Cornel West conceives of the philosophy of Pragmatism as the American Mind trying to make sense of itself. This is a productive perspective, among other reasons because it helps to explain both the sources and historical trajectory of American philosophy. It is also a perspective which reveals the intellectual and moral perils of self-analysis. In particular the rationalisation of one’s interests becomes inevitable; and one’s actions, no matter how cruel or absurd, are justified.

West places the origin of Pragmatism with Emerson. This is reasonable. But of course Emerson is in turn the product of an established culture which is unique and contains its own embedded contradictions. The most profound of these is found in Emerson’s brand of New England Unitarianism, a theism which bizarrely emerged from the strict Calvinism of its 17th century immigrants. Barely Christian in its theology, this Universalism was not a religion of passivity but of what Emerson called ‘conversion.’ We know this better as Jihad, the struggle to overcome moral corruption in both America and the world.

Emerson’s Pelagian theology of conversion is the foundation of Pragmatism: “... that the only sin is limitation, [i.e., constraints on power] that sin is overcomable; and that it is beautiful and good that sin should exist to be overcome.” This is the modern good news that America is meant to proclaim throughout the world, if necessary through violence. In West’s judgment: “Conversion of the world and moral regeneration for individuals are related to conquest and violence not solely because Emerson devalues those peoples associated with virgin lands, cheap labor, and the wilderness-e.g., Indians, Negroes, women-but also because for Emerson land, labor, and the wilderness signify unlimited possibilities and unprecedented opportunities for moral development.”

Importantly sin, for Emerson, is the intellectual conceit that anyone could know the truth: “There are no fixtures in nature.
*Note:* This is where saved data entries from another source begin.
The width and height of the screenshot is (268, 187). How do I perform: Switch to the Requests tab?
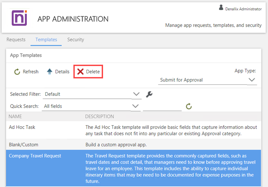(x=16, y=40)
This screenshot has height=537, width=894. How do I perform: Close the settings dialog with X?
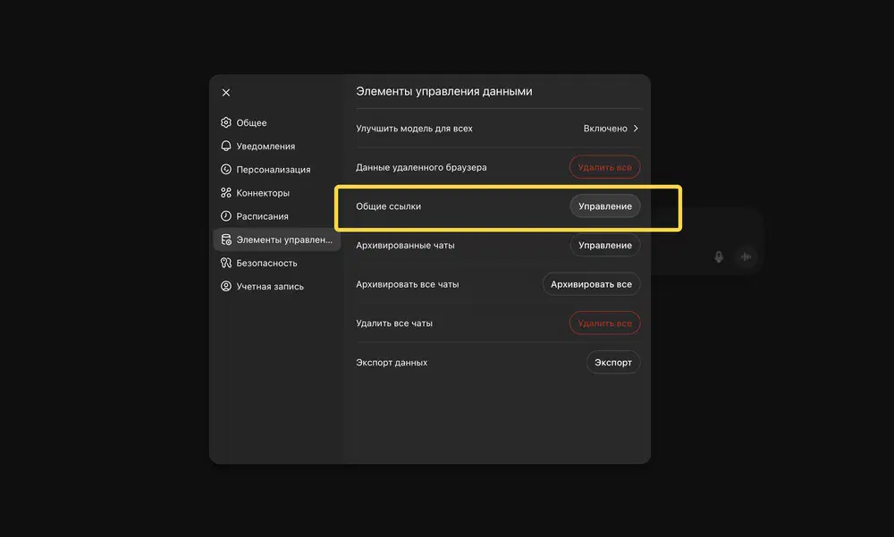point(226,92)
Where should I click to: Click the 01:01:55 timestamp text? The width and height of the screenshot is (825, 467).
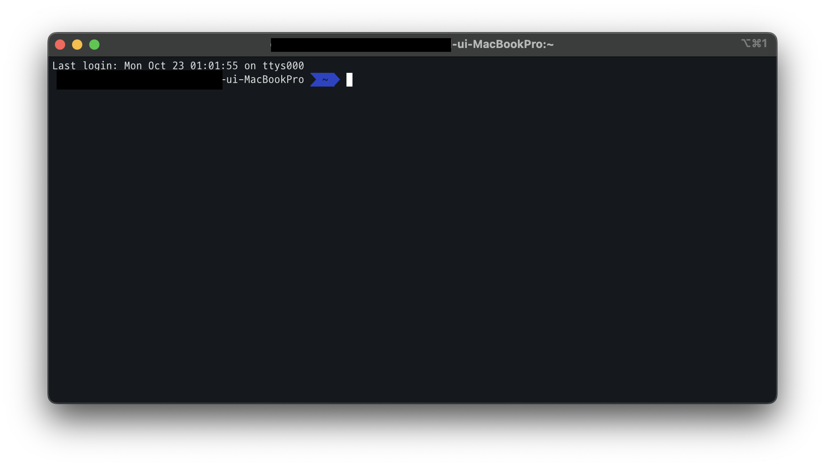click(x=214, y=66)
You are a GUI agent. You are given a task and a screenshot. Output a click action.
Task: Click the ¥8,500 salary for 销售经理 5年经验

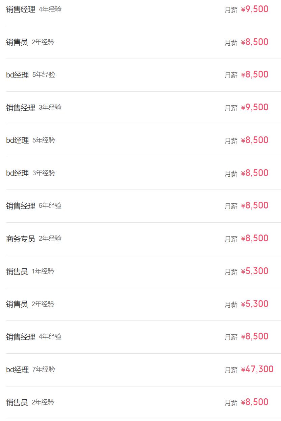[255, 206]
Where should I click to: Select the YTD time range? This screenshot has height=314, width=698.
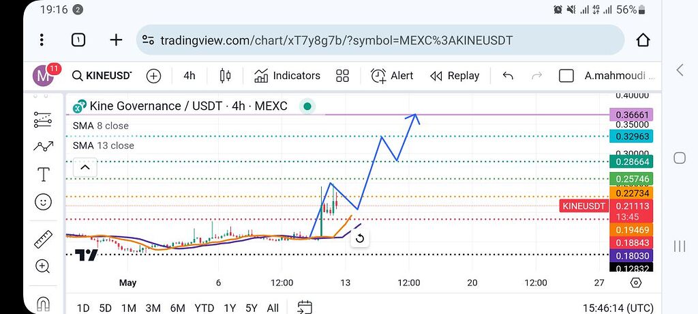point(204,308)
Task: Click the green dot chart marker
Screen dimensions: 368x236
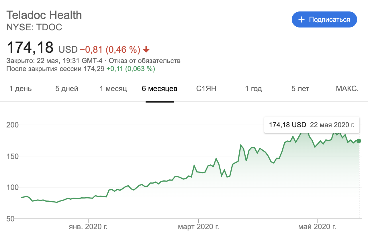Action: coord(359,141)
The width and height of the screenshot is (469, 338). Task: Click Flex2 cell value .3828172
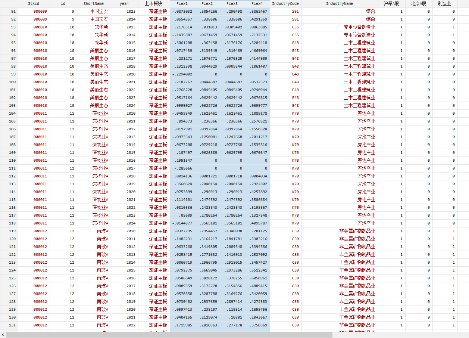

The universe is fluid and volatile. Permanence is but a word of degrees. Our globe seen by God is a transparent law, not a mass of facts. The law dissolves the fact and holds it fluid... People wish to be settled; only as far as they are unsettled is there any hope for them.” But such relativism does not imply a hopeless epistemology for Emerson. There is a fixed point for him: “We must trust the perfection of the creation so far, as to believe that what-ever curiosity the order of things has awakened in our minds, the order of things can satisfy.”

In short, what Emerson promotes is a militant faith with which any radical Islamist as well as St. Paul might identify. This militancy is directed not toward any specified evil but rather toward the way things are in general. Emerson’s is a philosophy of continuous disruption, a call for contrarianism by individuals who refuse to conform. The primary target of such disruption is the state itself: “Every actual State is corrupt. Good men must not obey the laws too well. What satire on government can equal the severity of censure conveyed in the word politic, which now for ages has signified cunning, intimating that the State is a trick?” The real nation, therefore, is that collective of individuals which mistrusts and harasses the political entity in which it finds itself.

The line between what might be called ‘continuous reform’ in Emerson and outright nihilism is paper thin. West cites Henry James Sr. about his effect on American thought: “He was an American John the Baptist, proclaiming tidings of great joy to the American Israel; but, like John the Baptist, he could so little foretell the form in which the predicted good was to appear, that when you went to him he was always uncertain whether you were he who should come, or another.” What has come is not a nation of self-sacrificing people building a city on the hill but “... the concrete nihilism in working-class and underclass American communities-the pervasive drug addiction, suicides, alcoholism, male violence against women, white violence against black, yellow, and brown people, and the black criminality against others, especially other black people.”And, of course, Donald Trump and his evangelical enablers.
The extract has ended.